Tiered Storage¶
Tiered storage is an attempt to allow Traffic Server to take advantage of physical storage with different properties. This design concerns only mechanism. Policies to take advantage of these are outside of the scope of this document. Instead we will presume an oracle which implements this policy and describe the queries that must be answered by the oracle and the effects of the answers.
Beyond avoiding question of tier policy, the design is also intended to be effectively identical to current operations for the case where there is only one tier.
The most common case for tiers is an ordered list of tiers, where higher tiers are presumed faster but more expensive (or more limited in capacity). This is not required. It might be that different tiers are differentiated by other properties (such as expected persistence). The design here is intended to handle both cases.
The design presumes that if a user has multiple tiers of storage and an ordering for those tiers, they will usually want content stored at one tier level to also be stored at every other lower level as well, so that it does not have to be copied if evicted from a higher tier.
Configuration¶
Each storage unit in storage.config
can be marked with a
quality value which is 32 bit number. Storage units that are not marked are
all assigned the same value which is guaranteed to be distinct from all explicit
values. The quality value is arbitrary from the point of view of this design,
serving as a tag rather than a numeric value. The user (via the oracle) can
impose what ever additional meaning is useful on this value (rating, bit
slicing, etc.).
In such cases, all volumes should be explicitly assigned a value, as the default (unmarked) value is not guaranteed to have any relationship to explicit values. The unmarked value is intended to be useful in situations where the user has no interest in tiered storage and so wants to let Traffic Server automatically handle all volumes as a single tier.
Operations¶
After a client request is received and processed, volume assignment is done. For each tier, the oracle would return one of four values along with a volume pointer:
READ
The tier appears to have the object and can serve it.
WRITE
The object is not in this tier and should be written to this tier if possible.
RW
Treat as
READ
if possible, but if the object turns out to not in the cache treat asWRITE
.NO_SALE
Do not interact with this tier for this object.

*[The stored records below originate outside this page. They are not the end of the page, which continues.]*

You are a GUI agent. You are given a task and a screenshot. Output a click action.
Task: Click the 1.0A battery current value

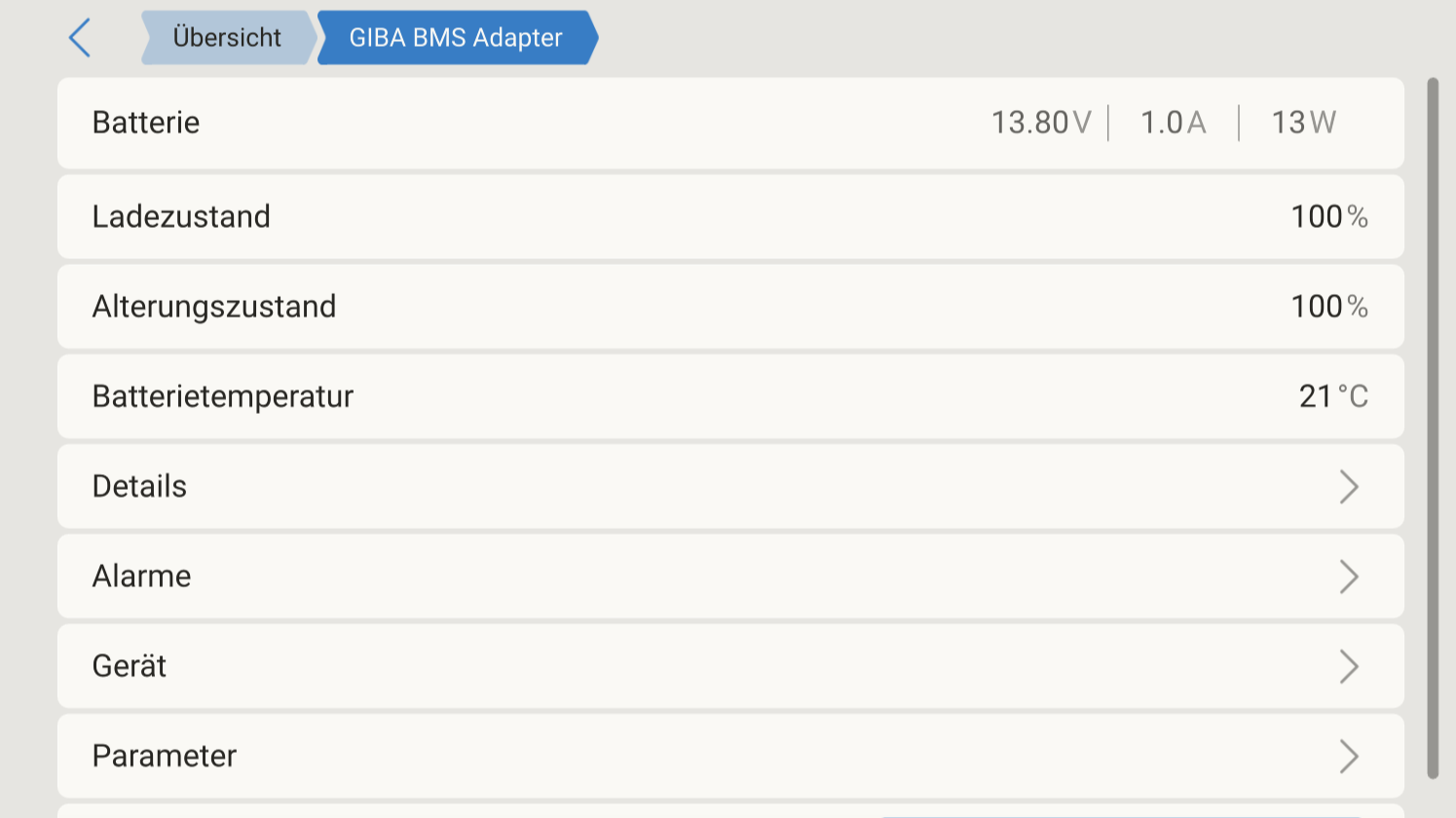click(x=1174, y=123)
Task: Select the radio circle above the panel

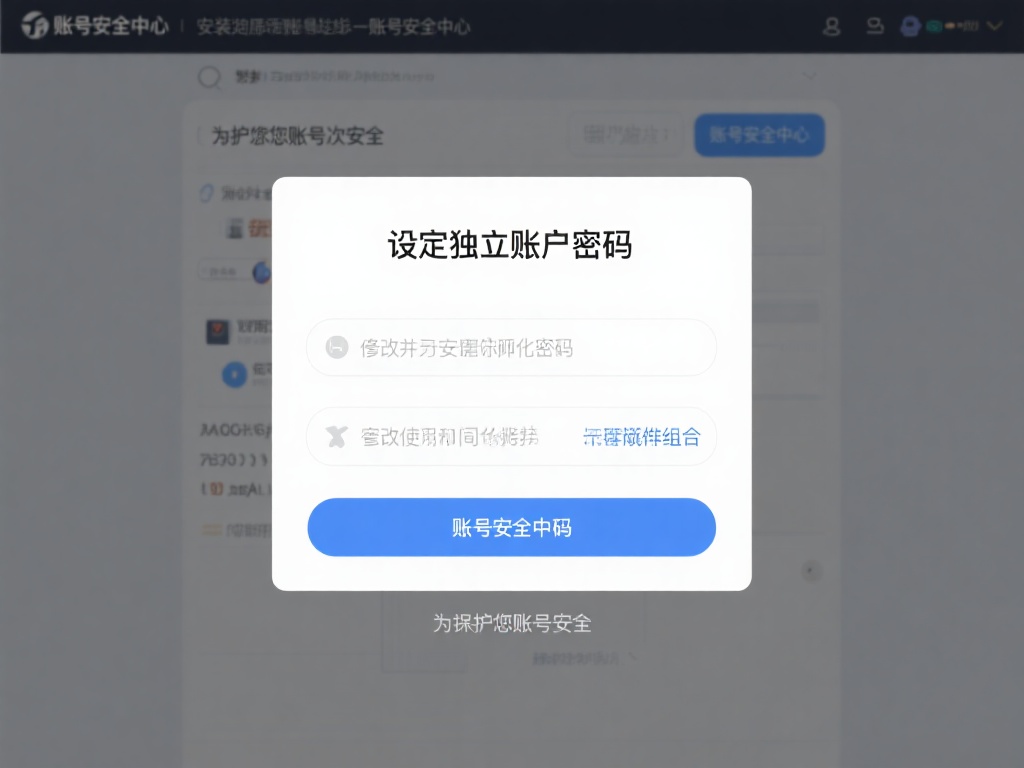Action: click(210, 77)
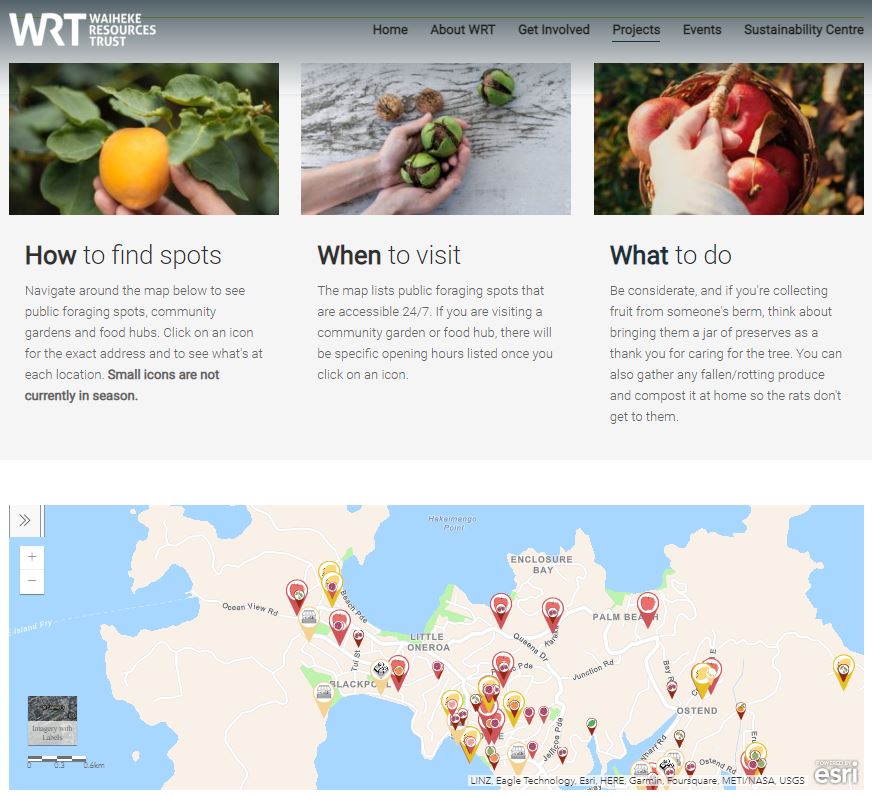Viewport: 872px width, 795px height.
Task: Expand the map side panel arrows
Action: (24, 520)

The volume returned for the tier must be a volume with
the corresponding tier quality value. In effect, the current style of volume
assignment is done for each tier, by assigning one volume out of all of the
volumes of the same quality and returning one of RW
or WRITE
, depending
on whether the initial volume directory lookup succeeds. Note that as with
current volume assignment, it is presumed this can be done from in memory
structures (no disk I/O required).
If the oracle returns READ
or RW
for more than one tier, it must also
return an ordering for those tiers (it may return an ordering for all tiers,
ones that are not readable will be ignored). For each tier, in that order, a
read of cache storage is attempted for the object. A successful read locks that
tier as the provider of cached content. If no tier has a successful read, or no
tier is marked READ
or RW
then it is a cache miss. Any tier marked
RW
that fails the read test is demoted to WRITE
.
If the object is cached, every tier that returns WRITE
receives the object
to store in the selected volume (this includes RW
returns that are demoted
to WRITE
). This is a cache to cache copy, not from the origin server.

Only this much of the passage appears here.